Using the information:
**A.** Answer these questions using the patent excerpt below:
(i) What priority date is listed?
(ii) Who is named as the current assignee?
(iii) Which known system is cited as using a flat nulling coil at the center of a flat primary coil?
**B.** Transcribe everything in the patent excerpt below from "The invention concerns" down to "i.e. geophysical survey.".
**C.** List every publication number that the patent excerpt below gives under "Also published as".

Excerpted text:

*** Begin section ***

CA2626195A1

CA2626195A1 - Method and apparatus for conducting electromagnetic exploration

Info

Publication number: CA2626195A1
Application number: CA002626195A
Authority: CA
Inventors: David Bruce Dickson
Original assignee: Individual
Current assignee: Anglo Operations Pty Ltd
Priority date: 2005-10-17
Filing date: 2006-10-17
Publication date: 2007-04-26
Anticipated expiration: 2026-10-17
Also published as: ZA200803410B; CN101292176A; WO2007045963A3; CA2626195C; RU2008119277A; WO2007045963A2

Abstract

The invention concerns a method and apparatus (10) for conducting electromagnetic exploration of the earth's surface. At least one primary coil (12) is provided. The primary coil(s) is or are powered to generate a primary electromagnetic field and the earth's surface is exposed to this primary field. A receiver is provided to detect a secondary field generated by the earth as a result of currents generated therein by the primary field. Spaced apart nulling coils (14) are powered in such a manner as to null the primary field in a three-dimensional volume surrounding the receiver, thereby enabling the receiver to detect the secondary field vectorially.

Description

"METHOD AND APPARATUS FOR CONDUCTING
ELECTROMAGNETIC EXPLORATION"

BACKGROUND TO THE INVENTION

THIS invention relates to a method and apparatus for conducting electromagnetic exploration, i.e. geophysical survey.

It is known in electromagnetic exploration systems to make use of a high power transmitter which generates a primary, time-varying electromagnetic field by means of a transmitter loop. The primary field excited currents in the earth which in turn generate a secondary field. The secondary field detected by a receiver can be used in analysis of, for instance, the earth's composition. It is recognised that the sensitivity and dynamic range of the system are limited by the ratio between the primary and secondary fields detected by the receiver.

Exposure of the receiver to the primary field interferes with the accuracy and accordingly the usefulness of the detected signal. It is accordingly recognised that it is desirable to null or buck the primary field at the receiver in order to limit the interference. For instance, the known AeroTEM system makes use of a transmitter consisting of a flat primary coil or loop which is fed with current in one direction to produce a primary field in one axial direction. A flat nulling or bucking coil of smaller diameter is arranged at the centre of the primary coil and is fed with current in the opposite direction to produce a nulling field opposed axially to the primary field, thereby to null the primary field at the axis and in the axial, direction.

CONFIRMATION COPY

However, nulling of the primary field in the axial direction alone enables the receiver to detect the secondary field in that direction only because components of the primary field in other directions still swamp the receiver.
It is accordingly not possible with the known system to perform accurate detection of the secondary field in a three-dimensional or vectorial sense. In addition, it has been shown that such the accuracy of the known system is sensitive to various perturbations, for example axial, radial or rotational displacement of the nulling coil relative to the primary coil. This in turn means that the mechanical coil structure must be robust and stiff, thereby detracting from its aerodynamics. This may be particularly problematical in situations where the coil structure is to be conveyed by an aircraft such as a helicopter.

The present invention seeks to provide an improved system.
SUMMARY OF THE INVENTION

According to one aspect of the invention there is provided a method of conducting electromagnetic exploration of the earth's surface, the method comprising the steps of providing at least one primary coil, powering the coil to generate a primary electromagnetic field, exposing the earth's surface to the primary field, providing a receiver to detect a secondary field generated by the earth as a result of currents generated therein by the primary field, providing a plurality of spaced apart nulling coils and powering the nulling coils in a manner to null the primary field in a three-dimensional volume surrounding the receiver.

*** End section ***

Stored records
*** Begin section ***

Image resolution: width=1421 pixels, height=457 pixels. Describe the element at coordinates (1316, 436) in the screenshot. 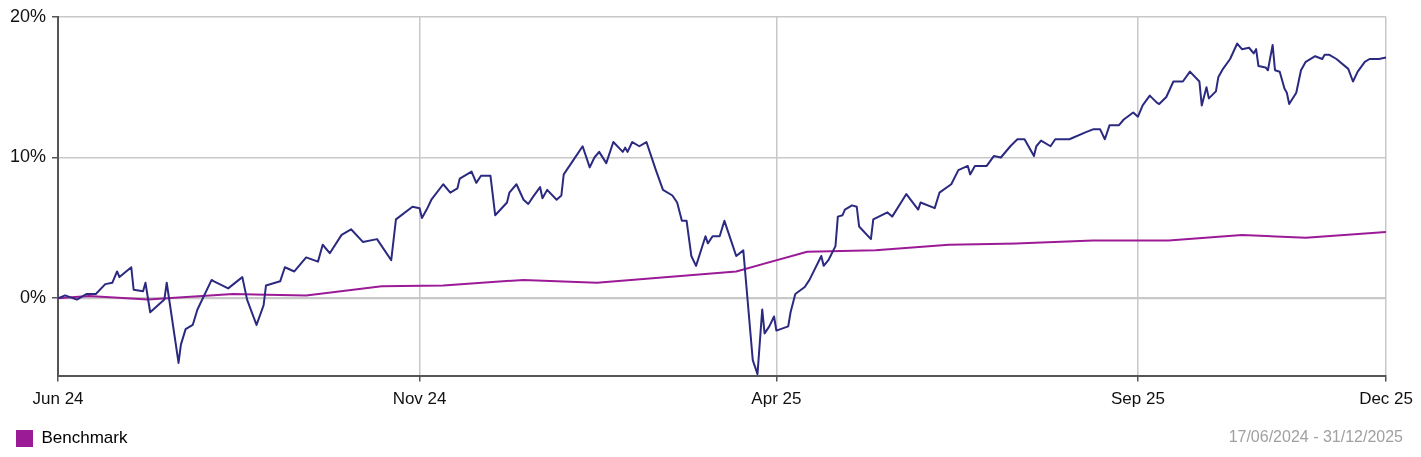

I see `text: 17/06/2024 - 31/12/2025` at that location.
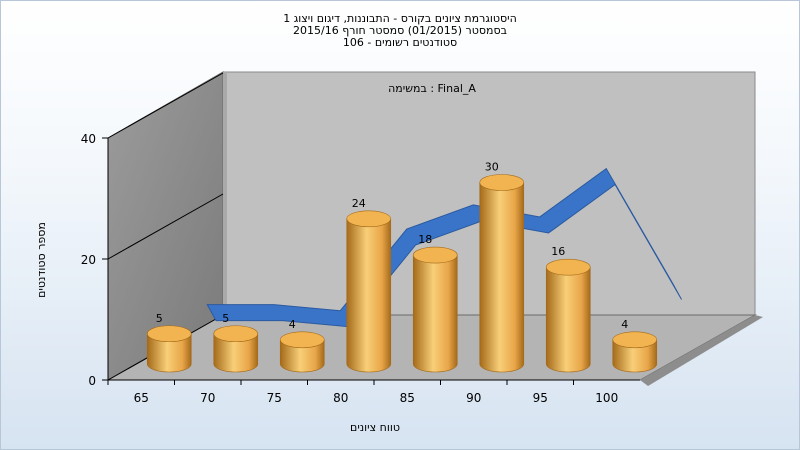 The image size is (800, 450). Describe the element at coordinates (88, 139) in the screenshot. I see `y-tick-label: 40` at that location.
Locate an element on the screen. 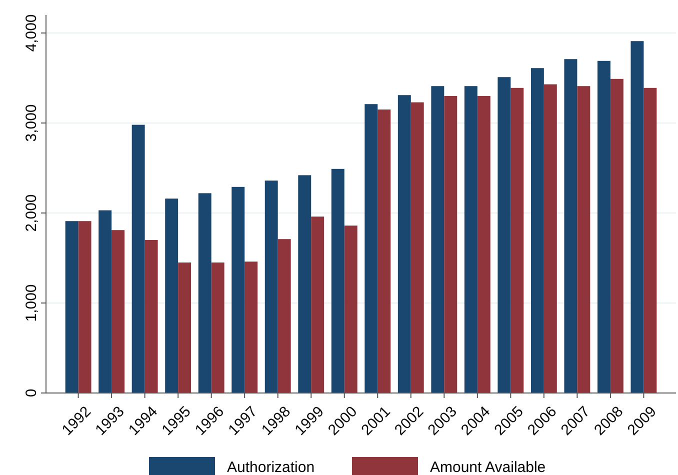  y-tick-label: 0 is located at coordinates (32, 393).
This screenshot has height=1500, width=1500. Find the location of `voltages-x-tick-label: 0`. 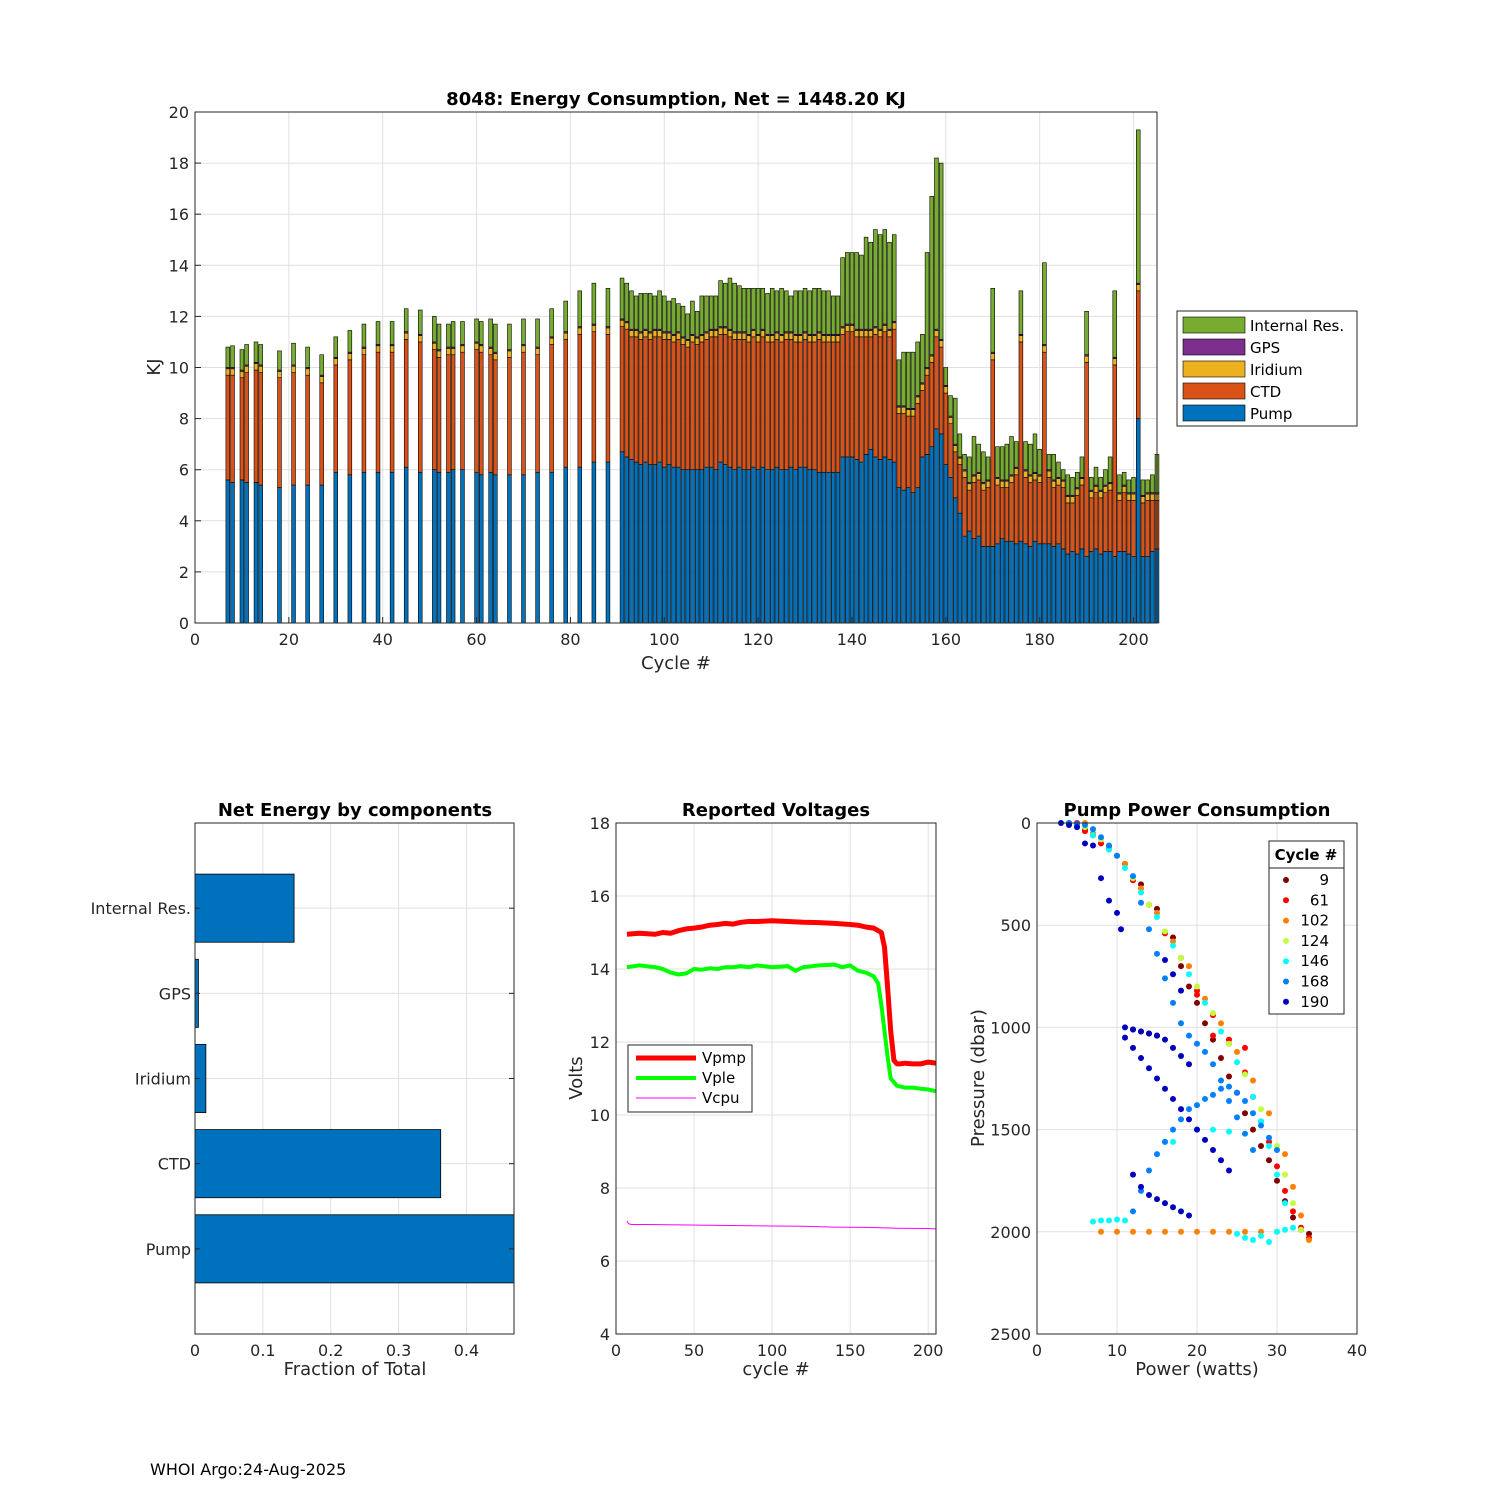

*** End section ***

Expected outputs:
**A.**
(i) 2005-10-17
(ii) Anglo Operations Pty Ltd
(iii) The AeroTEM system

**B.**
The invention concerns a method and apparatus (10) for conducting electromagnetic exploration of the earth's surface. At least one primary coil (12) is provided. The primary coil(s) is or are powered to generate a primary electromagnetic field and the earth's surface is exposed to this primary field. A receiver is provided to detect a secondary field generated by the earth as a result of currents generated therein by the primary field. Spaced apart nulling coils (14) are powered in such a manner as to null the primary field in a three-dimensional volume surrounding the receiver, thereby enabling the receiver to detect the secondary field vectorially.

Description

"METHOD AND APPARATUS FOR CONDUCTING
ELECTROMAGNETIC EXPLORATION"

BACKGROUND TO THE INVENTION

THIS invention relates to a method and apparatus for conducting electromagnetic exploration, i.e. geophysical survey.

**C.**
ZA200803410B
CN101292176A
WO2007045963A3
CA2626195C
RU2008119277A
WO2007045963A2